■ **THE REQUEST**:
Arrange the lines from the start through the one containing "Looking at the screenshot, I should click(454, 58).", inclusive, as a two-column CSV with the headers text and action. Give one row for each pair, with each field quoted and its line breaks replaced by spaces.

■ **THE RECORDS**:
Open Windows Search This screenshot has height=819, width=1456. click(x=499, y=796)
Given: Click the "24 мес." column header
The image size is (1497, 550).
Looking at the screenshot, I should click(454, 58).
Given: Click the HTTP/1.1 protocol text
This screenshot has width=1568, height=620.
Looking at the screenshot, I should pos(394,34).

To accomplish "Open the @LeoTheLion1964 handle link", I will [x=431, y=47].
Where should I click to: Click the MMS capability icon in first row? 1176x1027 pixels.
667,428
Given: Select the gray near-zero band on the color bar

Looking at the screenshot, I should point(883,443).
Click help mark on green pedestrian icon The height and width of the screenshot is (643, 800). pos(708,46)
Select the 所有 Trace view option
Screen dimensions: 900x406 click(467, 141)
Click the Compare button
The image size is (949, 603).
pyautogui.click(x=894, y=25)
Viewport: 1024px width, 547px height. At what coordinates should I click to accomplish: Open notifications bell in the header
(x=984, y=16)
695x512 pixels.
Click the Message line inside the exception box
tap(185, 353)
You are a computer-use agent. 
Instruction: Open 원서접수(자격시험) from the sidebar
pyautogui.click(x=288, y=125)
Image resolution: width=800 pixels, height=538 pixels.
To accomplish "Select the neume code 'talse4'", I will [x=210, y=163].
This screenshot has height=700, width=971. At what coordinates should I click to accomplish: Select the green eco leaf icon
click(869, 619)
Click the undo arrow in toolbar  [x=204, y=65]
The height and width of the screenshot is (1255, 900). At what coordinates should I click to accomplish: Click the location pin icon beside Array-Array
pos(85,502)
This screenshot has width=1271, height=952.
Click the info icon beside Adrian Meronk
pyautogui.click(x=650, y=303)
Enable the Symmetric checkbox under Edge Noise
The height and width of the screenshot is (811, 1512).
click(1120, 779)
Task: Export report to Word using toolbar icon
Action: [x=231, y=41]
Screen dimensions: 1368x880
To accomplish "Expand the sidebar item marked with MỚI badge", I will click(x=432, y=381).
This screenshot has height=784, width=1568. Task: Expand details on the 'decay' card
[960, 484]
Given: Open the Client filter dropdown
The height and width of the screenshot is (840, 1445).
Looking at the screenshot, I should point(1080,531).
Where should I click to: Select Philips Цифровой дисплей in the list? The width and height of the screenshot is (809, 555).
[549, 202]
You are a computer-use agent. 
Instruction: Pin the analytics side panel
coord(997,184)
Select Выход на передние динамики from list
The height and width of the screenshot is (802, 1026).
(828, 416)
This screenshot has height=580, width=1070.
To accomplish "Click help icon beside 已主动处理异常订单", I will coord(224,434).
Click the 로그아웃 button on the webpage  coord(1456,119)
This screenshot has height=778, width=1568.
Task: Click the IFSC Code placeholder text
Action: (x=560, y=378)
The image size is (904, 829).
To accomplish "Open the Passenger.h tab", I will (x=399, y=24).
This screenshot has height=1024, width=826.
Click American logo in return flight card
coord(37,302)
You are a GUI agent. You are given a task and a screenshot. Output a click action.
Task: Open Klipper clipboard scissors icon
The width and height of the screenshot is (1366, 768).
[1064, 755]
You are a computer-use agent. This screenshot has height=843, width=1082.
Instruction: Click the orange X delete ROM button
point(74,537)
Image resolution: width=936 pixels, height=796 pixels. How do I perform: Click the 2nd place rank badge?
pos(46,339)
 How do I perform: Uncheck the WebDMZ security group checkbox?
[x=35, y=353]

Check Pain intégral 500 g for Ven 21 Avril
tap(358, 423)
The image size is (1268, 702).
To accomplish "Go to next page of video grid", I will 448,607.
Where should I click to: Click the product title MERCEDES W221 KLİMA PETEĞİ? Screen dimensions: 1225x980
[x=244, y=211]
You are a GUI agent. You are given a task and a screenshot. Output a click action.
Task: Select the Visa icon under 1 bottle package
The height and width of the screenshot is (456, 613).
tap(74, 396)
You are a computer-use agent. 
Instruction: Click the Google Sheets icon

■ **EXERCISE RESULT**:
text,action
"Open Windows Search This screenshot has height=819, width=1456.","click(x=499, y=796)"
"Given: Click the ""24 мес."" column header The image size is (1497, 550).","Looking at the screenshot, I should click(454, 58)."